Novartis said that the US Food and Drug Administration (FDA) has accepted its biologics license application (BLA) for brolucizumab (RTH258) as a potential treatment for wet age-related macular degeneration (AMD).
The company said that it used a priority review voucher to fast track the review of the regulator on brolucizumab in order to make it available to patients as quickly as possible.
Novartis expects the drug to be launched by the year end should it be approved by the FDA.
Novartis Pharmaceuticals president Fabrice Chouraqui said: “Reaching this milestone is an important step in our efforts to reimagine the treatment journey for people with wet AMD and their caregivers.
“We are looking forward to the potential of a new option for patients with wet AMD, who often have to navigate considerable physical and emotional difficulties caused by deteriorating vision.”
The BLA for brolucizumab is mainly based on the findings of the HAWK and HARRIER phase 3 trials, which featured more than 1,800 patients.

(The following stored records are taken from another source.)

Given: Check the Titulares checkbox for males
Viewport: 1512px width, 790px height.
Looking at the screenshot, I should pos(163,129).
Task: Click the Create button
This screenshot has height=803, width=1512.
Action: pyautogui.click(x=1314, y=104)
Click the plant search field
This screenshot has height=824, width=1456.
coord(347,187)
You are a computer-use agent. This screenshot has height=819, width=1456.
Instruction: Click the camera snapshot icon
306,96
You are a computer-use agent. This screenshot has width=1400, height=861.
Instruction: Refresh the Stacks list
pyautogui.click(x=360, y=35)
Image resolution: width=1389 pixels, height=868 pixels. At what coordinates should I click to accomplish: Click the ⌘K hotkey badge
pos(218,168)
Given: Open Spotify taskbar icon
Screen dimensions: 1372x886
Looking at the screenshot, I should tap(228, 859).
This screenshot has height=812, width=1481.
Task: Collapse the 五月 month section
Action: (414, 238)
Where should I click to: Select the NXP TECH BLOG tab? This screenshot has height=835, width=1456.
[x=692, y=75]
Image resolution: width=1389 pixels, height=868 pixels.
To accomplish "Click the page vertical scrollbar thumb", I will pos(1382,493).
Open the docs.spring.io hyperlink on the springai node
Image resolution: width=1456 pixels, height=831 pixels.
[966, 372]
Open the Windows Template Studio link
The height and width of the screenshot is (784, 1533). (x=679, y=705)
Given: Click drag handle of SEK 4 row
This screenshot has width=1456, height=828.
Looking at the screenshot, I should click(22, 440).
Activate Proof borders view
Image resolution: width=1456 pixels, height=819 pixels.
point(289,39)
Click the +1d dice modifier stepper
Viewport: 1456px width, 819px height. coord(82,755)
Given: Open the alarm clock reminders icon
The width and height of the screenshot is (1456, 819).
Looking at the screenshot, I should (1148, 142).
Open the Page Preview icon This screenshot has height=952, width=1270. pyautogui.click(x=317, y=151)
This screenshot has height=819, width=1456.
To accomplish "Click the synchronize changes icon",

The Novartis drug met the primary efficacy objective of non-inferiority compared to aflibercept in mean change in best-corrected visual acuity (BCVA) from baseline to week 48 by demonstrating high statistical significance.
In addition, brolucizumab showed superiority in three secondary endpoints – central subfield retinal thickness, retinal fluid and disease activity, which are considered key parameters of nAMD.
According to Novartis, brolucizumab is a humanized single-chain antibody fragment (scFv), whose innovative structure is claimed to result in a small molecule (26 kDa) with potent inhibition of, and high affinity to, all VEGF-A isoforms.
In a separate development, the Swiss pharma company announced that the WANECAM 2 collaboration, of which it is a member, has secured new funding of €10m over five years from the European & Developing Countries Clinical Trials Partnership (EDCTP) to develop a next-generation antimalarial drug.
WANECAM 2 is a partnership between Novartis, antimalarial drug researchers in Africa and Europe from ten academic institutions, and Medicines for Malaria Venture.
The funding is expected to support late-stage clinical trials of an antimalarial combination that comprises KAF156 (ganaplacide) and lumefantrine in a new once-daily formulation. The trials will be held in Burkina Faso, Gabon, Mali and Niger.